Es bieten sich also zahlreiche Einsatzmöglichkeiten für KI in Embedded-Systemen – allerdings: Wer soll das Programmieren? »Die Frage ist, wie die Tools ausschauen. Wenn es so aussieht wie ein heutiges FPGA-Tool, dann wird das eher schwierig, denn da braucht es hohes Spezialistentum«, betont Eder. »Intel und Altera arbeiten gemeinsam daran, Algorithmen im Server-Bereich auf FPGAs auszulagern und das von der Usability her zu vereinfachen.

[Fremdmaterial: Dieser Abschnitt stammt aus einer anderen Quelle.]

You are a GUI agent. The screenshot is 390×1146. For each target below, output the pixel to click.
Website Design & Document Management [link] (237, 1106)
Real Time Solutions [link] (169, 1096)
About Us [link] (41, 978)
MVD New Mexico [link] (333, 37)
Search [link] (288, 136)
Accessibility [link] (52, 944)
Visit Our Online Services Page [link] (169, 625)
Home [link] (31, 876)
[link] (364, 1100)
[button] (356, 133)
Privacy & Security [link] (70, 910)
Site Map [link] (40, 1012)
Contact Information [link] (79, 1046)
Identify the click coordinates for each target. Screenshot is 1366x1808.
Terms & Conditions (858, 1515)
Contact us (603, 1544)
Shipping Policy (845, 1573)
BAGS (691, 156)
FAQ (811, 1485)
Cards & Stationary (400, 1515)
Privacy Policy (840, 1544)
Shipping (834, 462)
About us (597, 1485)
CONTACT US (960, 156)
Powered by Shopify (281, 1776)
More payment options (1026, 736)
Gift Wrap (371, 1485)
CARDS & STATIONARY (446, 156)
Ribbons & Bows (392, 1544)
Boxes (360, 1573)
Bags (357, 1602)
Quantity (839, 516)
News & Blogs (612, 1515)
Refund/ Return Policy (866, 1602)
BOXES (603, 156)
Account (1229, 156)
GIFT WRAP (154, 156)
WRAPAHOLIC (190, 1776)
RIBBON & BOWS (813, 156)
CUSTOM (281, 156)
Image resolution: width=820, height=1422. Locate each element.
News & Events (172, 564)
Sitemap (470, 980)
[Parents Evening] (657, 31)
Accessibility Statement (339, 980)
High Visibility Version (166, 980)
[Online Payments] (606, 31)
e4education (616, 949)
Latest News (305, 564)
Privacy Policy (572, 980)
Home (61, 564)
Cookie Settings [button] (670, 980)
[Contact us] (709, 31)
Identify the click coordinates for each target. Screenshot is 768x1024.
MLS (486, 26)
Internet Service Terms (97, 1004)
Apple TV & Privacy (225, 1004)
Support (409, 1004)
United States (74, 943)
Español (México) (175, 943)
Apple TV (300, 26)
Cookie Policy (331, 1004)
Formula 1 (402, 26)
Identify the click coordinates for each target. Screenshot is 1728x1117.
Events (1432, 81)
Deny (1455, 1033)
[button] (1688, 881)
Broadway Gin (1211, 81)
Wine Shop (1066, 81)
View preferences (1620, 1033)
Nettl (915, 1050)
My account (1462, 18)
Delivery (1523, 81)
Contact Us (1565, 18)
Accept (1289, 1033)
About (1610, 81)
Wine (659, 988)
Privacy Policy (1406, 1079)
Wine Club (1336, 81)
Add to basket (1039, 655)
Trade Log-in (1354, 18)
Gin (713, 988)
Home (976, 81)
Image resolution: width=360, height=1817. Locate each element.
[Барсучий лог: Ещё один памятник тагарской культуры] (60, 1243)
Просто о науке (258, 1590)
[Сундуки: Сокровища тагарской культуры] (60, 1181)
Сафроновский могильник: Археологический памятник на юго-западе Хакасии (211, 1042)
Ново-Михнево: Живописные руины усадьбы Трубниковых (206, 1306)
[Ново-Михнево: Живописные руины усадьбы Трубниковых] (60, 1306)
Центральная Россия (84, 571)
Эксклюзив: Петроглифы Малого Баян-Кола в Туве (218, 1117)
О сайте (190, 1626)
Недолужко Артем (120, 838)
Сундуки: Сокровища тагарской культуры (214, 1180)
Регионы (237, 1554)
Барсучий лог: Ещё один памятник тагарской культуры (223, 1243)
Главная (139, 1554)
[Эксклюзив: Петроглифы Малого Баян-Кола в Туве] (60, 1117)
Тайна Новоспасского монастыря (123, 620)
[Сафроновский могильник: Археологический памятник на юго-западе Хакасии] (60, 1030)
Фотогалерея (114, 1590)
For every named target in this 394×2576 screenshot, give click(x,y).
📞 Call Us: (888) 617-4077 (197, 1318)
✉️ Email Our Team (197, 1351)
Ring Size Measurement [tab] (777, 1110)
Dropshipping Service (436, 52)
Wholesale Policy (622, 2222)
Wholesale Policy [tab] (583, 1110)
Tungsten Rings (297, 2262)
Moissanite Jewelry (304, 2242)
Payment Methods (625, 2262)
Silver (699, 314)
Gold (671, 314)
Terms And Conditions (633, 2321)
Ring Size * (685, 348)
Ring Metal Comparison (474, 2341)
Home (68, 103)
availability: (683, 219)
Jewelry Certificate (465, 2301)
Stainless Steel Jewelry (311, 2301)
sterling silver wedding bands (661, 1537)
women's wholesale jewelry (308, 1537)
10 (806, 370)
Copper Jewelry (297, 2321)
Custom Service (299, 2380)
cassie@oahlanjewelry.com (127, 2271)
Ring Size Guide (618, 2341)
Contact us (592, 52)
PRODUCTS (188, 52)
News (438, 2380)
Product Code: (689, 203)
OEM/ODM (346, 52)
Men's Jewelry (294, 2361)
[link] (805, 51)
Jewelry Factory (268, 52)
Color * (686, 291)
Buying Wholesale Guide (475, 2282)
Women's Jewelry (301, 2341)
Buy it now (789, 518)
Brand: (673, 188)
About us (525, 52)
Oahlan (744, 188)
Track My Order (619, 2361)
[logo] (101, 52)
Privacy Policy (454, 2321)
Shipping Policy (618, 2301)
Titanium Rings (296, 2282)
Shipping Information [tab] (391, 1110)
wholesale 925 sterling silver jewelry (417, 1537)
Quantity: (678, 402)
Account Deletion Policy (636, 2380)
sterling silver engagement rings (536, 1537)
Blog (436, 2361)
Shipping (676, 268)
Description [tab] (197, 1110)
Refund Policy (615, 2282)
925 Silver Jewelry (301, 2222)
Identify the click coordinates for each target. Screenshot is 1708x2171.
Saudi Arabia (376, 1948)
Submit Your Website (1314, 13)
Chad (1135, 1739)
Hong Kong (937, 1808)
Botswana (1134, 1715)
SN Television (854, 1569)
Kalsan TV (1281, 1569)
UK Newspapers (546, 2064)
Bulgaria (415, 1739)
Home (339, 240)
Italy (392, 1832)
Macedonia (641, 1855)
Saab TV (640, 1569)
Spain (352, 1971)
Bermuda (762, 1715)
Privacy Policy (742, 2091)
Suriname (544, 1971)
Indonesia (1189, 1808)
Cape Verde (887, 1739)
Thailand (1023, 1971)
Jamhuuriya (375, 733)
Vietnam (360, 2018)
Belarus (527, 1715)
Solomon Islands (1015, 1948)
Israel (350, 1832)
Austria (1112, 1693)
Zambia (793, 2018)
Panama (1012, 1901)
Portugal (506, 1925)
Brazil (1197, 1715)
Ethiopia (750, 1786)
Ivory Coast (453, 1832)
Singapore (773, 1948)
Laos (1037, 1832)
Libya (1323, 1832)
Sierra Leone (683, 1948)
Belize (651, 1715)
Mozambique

Man muss gar nicht mal so in die Programmierung einsteigen, entscheidend sind die Algorithmen – und das ist das eigentliche Know-how der Anwender. Wenn die Durchgängigkeit mit APIs und so erstmal gegeben ist, kann man mit ganz anderen Tools die Lösungen modellieren – der eigentliche Code wird durch Generatoren erzeugt.«
Im Embedded-Bereich spielen Zulassungsthemen oftmals eine entscheidende Rolle. Wie aber kann man selbstlernende Systeme zertifizieren? »Eine Intelligenz wie Alexa quatscht einfach mal nur so daher – da kann nicht so viel passieren. In anderen Anwendungen kann hingen viel passieren. Wie man autonomes Fahren zertifizieren will, ist für mich ein Rätsel«, gesteht Eder. »Das ist für mich ein Ding der Unmöglichkeit. Funktionale Sicherheit und Nachvollziehbarkeit sind unsere Themen. Bei einem KI-System weiß man das nicht so.«
Es stellen sich weitere wichtige Fragen: »Wie und zu welchem Zeitpunkt soll man Produkte zertifizieren, die sich verändern?«, zählt Harald Maier, Business Development von TQ Group, auf. »Und wo steckt die Intelligenz – ist sie im Fahrzeug oder im übergeordneten System, wo auch das Lernen stattfindet?«
Völlig alleingelassen sind die Embedded-Entwickler aber nicht. »Es gibt mittlerweile eine Arbeitsgruppe, die sich genau mit diesem Thema beschäftigt«, berichtet Margraf. »Das Deutsche Forschungszentrum für Künstliche Intelligenz und der TÜV Süd haben eine Arbeitsgruppe gestartet, um die Frage zu klären, wie man autonomes Fahren zertifiziert.« – »KI nur auf autonomes Fahren einzugrenzen ist zu wenig«, gibt Plachetka zu bedenken. »Verkehrssteuerung und -überwachung sind weitere Themen. Auch im Bereich Agrartechnologie entwickelt sich bereits sehr viel.«
Durch massive Investitionen treiben IT-Großunternehmen wie IBM und Google die KI-Entwicklung voran. Ihr Ausgangspunkt sind klassische Server-Strukturen im High End des Cloud-Computings – das Interesse und entsprechende Aktivitäten wandern allmählich in tiefere Strukturen und damit in Richtung Edge. Droht der Einbruch der Giganten in das Embedded-Geschäft?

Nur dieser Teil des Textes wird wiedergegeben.